1
Lorsque nous marchons, ici, sur ces terres, nous sommes constamment entourés de brumes épaisses qui nous étouffent et nous empêchent de marcher droit.
L’obscurité oppressante de cette nuée pourtant blanche nous cache presque totalement du soleil, seul persiste de temps à autre un cercle brillant faiblement.
2
Ici, les distances paraissent longues lorsqu’elles sont courtes et courtes lorsqu’elles sont longues. Toujours nous voyons notre but, jamais nous ne savons quand nous l’atteindrons car le terrain qui paraît plat et facile est accidenté et difficile. Jamais nous ne pouvons prévoir et croire en notre arrivée tant les dénivelées et les creux sont nombreux.
Lacs et vallées vertes parsemées de pierres se mêlent à l’infini : L’espace est identique et le temps paraît figé.
3
Dans cette terre d’errance, où se déroule notre existence actuelle, pas facile d’avoir de vos nouvelles.
Isolés par la nuée, nous en venons même à douter de notre humanité et surtout de notre existence : Suis-je ici, là ou là-bas ? et si je suis ici qui peut me le dire ? ainsi là-bas pourrait être aussi ici, et ici là, et là là-bas, de fait que nous ne savons jamais où nous sommes vraiment.
4
Les lacs immobiles d’apparences... me croirez-vous si je vous dis que rien n’est ici plus agité qu’eux ? Leurs masses somnolentes renferment un volume tourbillonnant de vies !
Mais plus que des créatures, ce sont des monstres qui les peuplent et attention à ceux qui s’y approchent de trop car leurs ombres planent sous les flots attendant patiemment une nouvelle victime.
5
Depuis longtemps, longtemps, nous avons renoncé à espérer être secs : toujours la pluie et l’humidité nous gardent mouillés. Les vêtements ne servent à rien, à chaque instant nous sentons nos corps transir mais c’est pour nous une preuve inexorable de notre vie dans ce décor de mort, que nous ne rêvons pas.
6
Nous sommes nomades, mouvant avec le vent, et, nos hôtels au coucher du soleil sont les pierres froides qui de jour nous semblent distantes, mais qui le soir nous permettent de choir pour la nuit à l’abri de la pluie.
7
Dans le Nord, tout au nord, on trouve la mer...Comment est-elle chez vous ? ici, telle la terre, elle est froide. Tellement froide, qu’il n’est pas rare de distinguer des icebergs dérivés plus loin, au large.

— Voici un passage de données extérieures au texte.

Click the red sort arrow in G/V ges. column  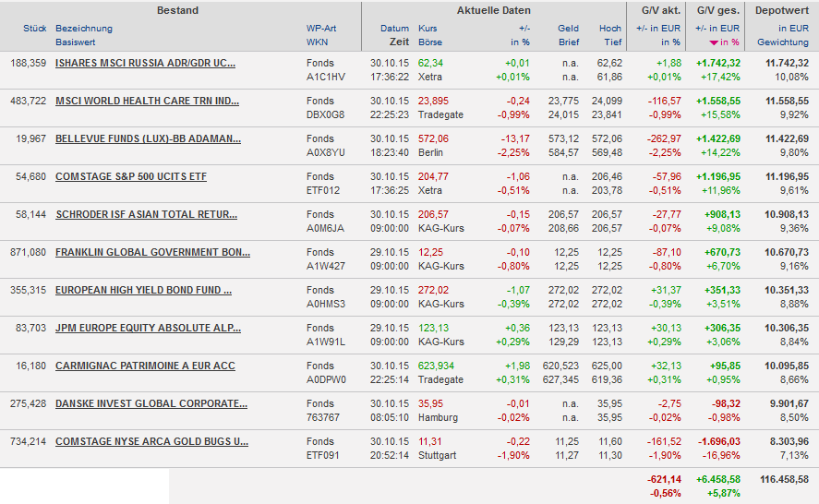click(x=713, y=42)
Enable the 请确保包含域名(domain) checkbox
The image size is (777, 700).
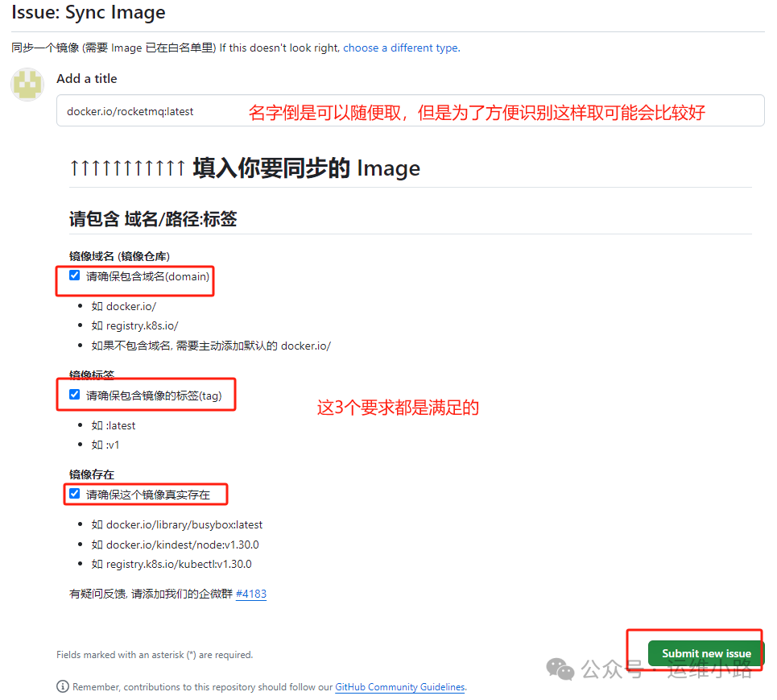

Vers où le courrant les amène-t-il pensez-vous ? Je me plais souvent à penser qu’il les tire vers vous et des eaux plus chaudes où leur glace fondra peu à peu. Parfois je me dis qu’un jour je nagerai jusqu’à ces bateaux de glaces et que je vous rejoindrai...
8
Dans ce pays où rien ne sert de regarder en haut ou devant soi, les rencontres viennent souvent d’en bas. C’est à même le sol de ces terres pourtant arides qu’on trouve des soleils des plus inattendus et salutaires.
Entre ces pierres coupantes que nous avons appris par habitude à éviter, poussent ça et là des fleurs et, pardon de ce fait qui n’est en rien commun mais, elles parlent..., oui elles parlent et elles sont rares, précieuses et fragiles.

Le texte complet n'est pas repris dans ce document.